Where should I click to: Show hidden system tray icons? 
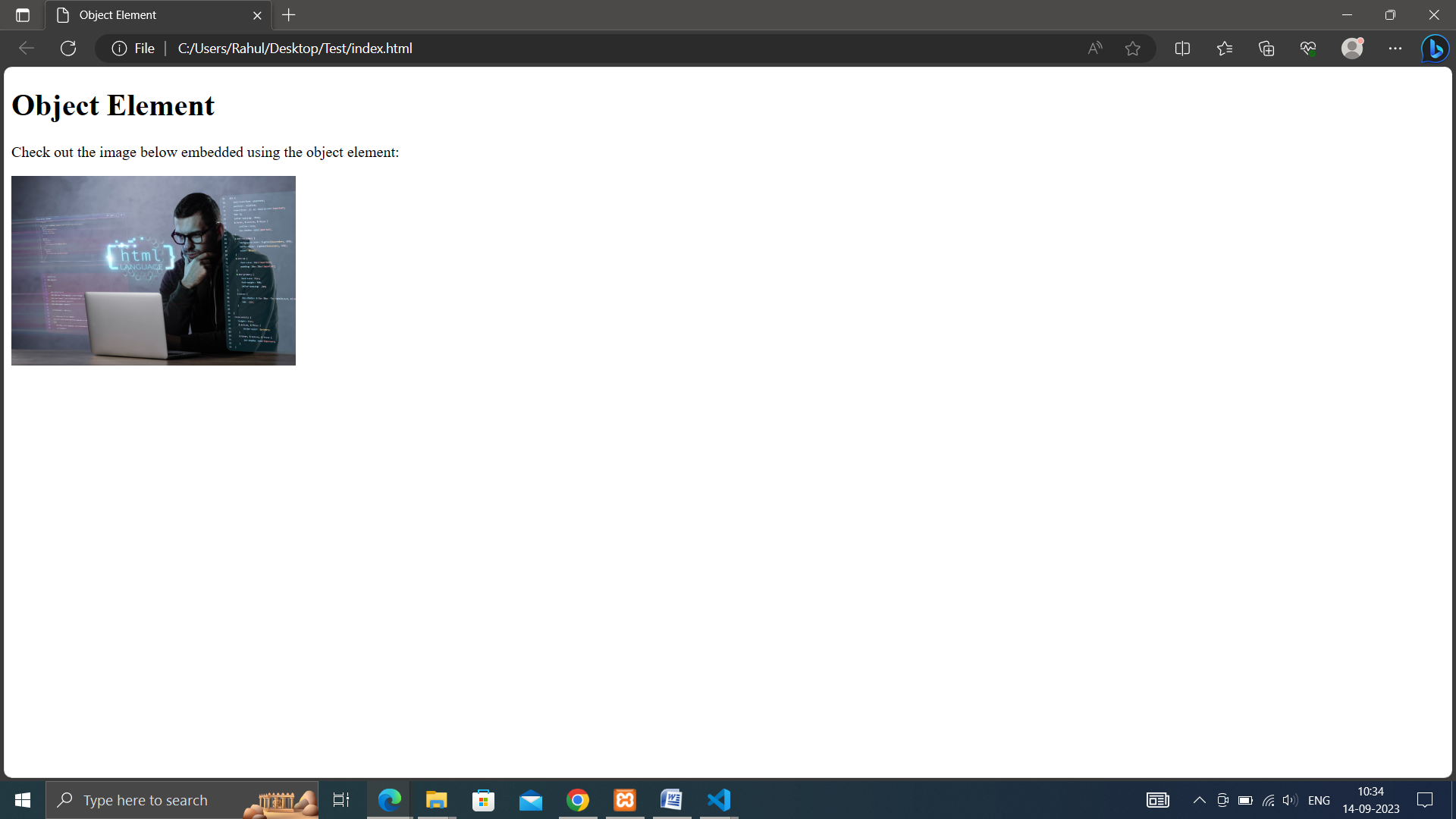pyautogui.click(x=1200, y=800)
---
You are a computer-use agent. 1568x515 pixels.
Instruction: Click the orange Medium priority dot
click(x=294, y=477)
---
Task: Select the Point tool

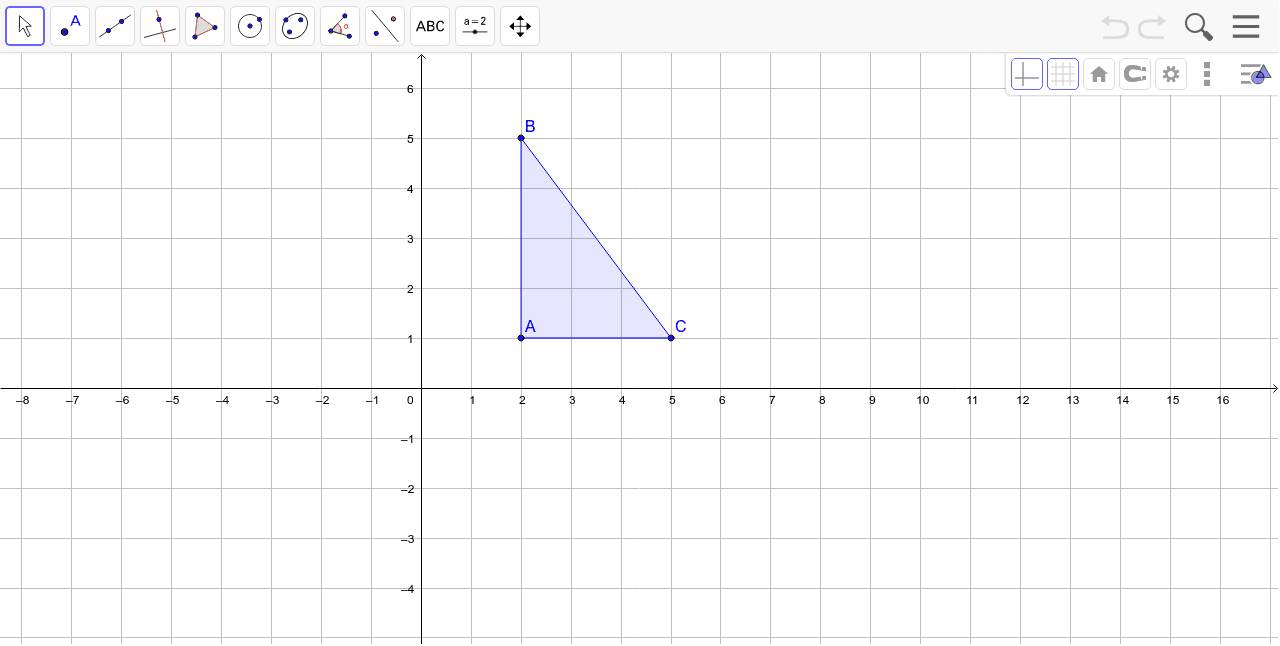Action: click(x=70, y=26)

## What is required
Retype the rows from the line containing "You are a computer-use" through the line containing "click(x=294, y=477)", both lines included, with nothing changed.

## Solution to this problem
You are a computer-use agent. 1568x515 pixels.
Instruction: Click the orange Medium priority dot
click(x=294, y=477)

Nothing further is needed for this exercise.